What is needed: Write out the listing below again, replacing each occurrence of "GUI agent" with "screen agent" and leaving every other part unchanged.

Data listing:
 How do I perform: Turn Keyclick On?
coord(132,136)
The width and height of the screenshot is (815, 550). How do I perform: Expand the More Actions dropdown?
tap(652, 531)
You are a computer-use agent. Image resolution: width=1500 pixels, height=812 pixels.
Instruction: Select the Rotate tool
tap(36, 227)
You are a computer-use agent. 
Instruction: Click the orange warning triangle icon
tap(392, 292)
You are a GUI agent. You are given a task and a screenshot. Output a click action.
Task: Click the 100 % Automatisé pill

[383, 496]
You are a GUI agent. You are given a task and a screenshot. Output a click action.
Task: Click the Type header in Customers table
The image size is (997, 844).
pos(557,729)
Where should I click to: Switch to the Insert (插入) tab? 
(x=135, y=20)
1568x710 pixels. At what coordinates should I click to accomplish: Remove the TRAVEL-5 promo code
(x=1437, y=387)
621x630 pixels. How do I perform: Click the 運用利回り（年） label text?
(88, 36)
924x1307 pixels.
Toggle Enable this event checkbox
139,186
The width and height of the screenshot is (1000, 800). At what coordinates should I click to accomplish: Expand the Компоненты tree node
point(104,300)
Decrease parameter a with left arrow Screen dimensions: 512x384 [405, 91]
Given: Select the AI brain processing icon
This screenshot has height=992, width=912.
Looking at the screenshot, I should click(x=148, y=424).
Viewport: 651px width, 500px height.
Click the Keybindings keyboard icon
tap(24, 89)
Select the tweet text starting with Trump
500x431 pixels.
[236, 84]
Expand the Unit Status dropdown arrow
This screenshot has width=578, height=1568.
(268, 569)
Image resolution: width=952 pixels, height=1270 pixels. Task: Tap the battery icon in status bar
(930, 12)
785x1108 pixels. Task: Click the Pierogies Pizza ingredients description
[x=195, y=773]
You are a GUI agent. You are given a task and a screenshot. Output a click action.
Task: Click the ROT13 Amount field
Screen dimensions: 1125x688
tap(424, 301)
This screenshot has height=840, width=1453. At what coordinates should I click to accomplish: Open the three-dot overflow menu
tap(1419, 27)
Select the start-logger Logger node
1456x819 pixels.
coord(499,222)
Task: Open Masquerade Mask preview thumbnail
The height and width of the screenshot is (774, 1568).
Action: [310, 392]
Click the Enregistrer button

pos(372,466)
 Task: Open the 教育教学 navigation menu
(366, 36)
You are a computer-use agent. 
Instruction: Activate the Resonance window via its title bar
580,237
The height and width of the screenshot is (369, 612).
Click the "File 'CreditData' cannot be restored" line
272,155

Result of this task:
 How do I perform: Turn Keyclick On?
coord(132,136)
The width and height of the screenshot is (815, 550). How do I perform: Expand the More Actions dropdown?
tap(652, 531)
You are a computer-use agent. Image resolution: width=1500 pixels, height=812 pixels.
Instruction: Select the Rotate tool
tap(36, 227)
You are a computer-use agent. 
Instruction: Click the orange warning triangle icon
tap(392, 292)
You are a screen agent. You are given a task and a screenshot. Output a click action.
Task: Click the 100 % Automatisé pill

[383, 496]
You are a screen agent. You are given a task and a screenshot. Output a click action.
Task: Click the Type header in Customers table
The image size is (997, 844).
pos(557,729)
Where should I click to: Switch to the Insert (插入) tab? 
(x=135, y=20)
1568x710 pixels. At what coordinates should I click to accomplish: Remove the TRAVEL-5 promo code
(x=1437, y=387)
621x630 pixels. How do I perform: Click the 運用利回り（年） label text?
(88, 36)
924x1307 pixels.
Toggle Enable this event checkbox
139,186
The width and height of the screenshot is (1000, 800). At what coordinates should I click to accomplish: Expand the Компоненты tree node
point(104,300)
Decrease parameter a with left arrow Screen dimensions: 512x384 [405, 91]
Given: Select the AI brain processing icon
This screenshot has height=992, width=912.
Looking at the screenshot, I should click(x=148, y=424).
Viewport: 651px width, 500px height.
Click the Keybindings keyboard icon
tap(24, 89)
Select the tweet text starting with Trump
500x431 pixels.
[236, 84]
Expand the Unit Status dropdown arrow
This screenshot has width=578, height=1568.
(268, 569)
Image resolution: width=952 pixels, height=1270 pixels. Task: Tap the battery icon in status bar
(930, 12)
785x1108 pixels. Task: Click the Pierogies Pizza ingredients description
[x=195, y=773]
You are a screen agent. You are given a task and a screenshot. Output a click action.
Task: Click the ROT13 Amount field
Screen dimensions: 1125x688
tap(424, 301)
This screenshot has height=840, width=1453. At what coordinates should I click to accomplish: Open the three-dot overflow menu
tap(1419, 27)
Select the start-logger Logger node
1456x819 pixels.
coord(499,222)
Task: Open Masquerade Mask preview thumbnail
The height and width of the screenshot is (774, 1568).
Action: [310, 392]
Click the Enregistrer button

pos(372,466)
 Task: Open the 教育教学 navigation menu
(366, 36)
You are a computer-use agent. 
Instruction: Activate the Resonance window via its title bar
580,237
The height and width of the screenshot is (369, 612).
Click the "File 'CreditData' cannot be restored" line
272,155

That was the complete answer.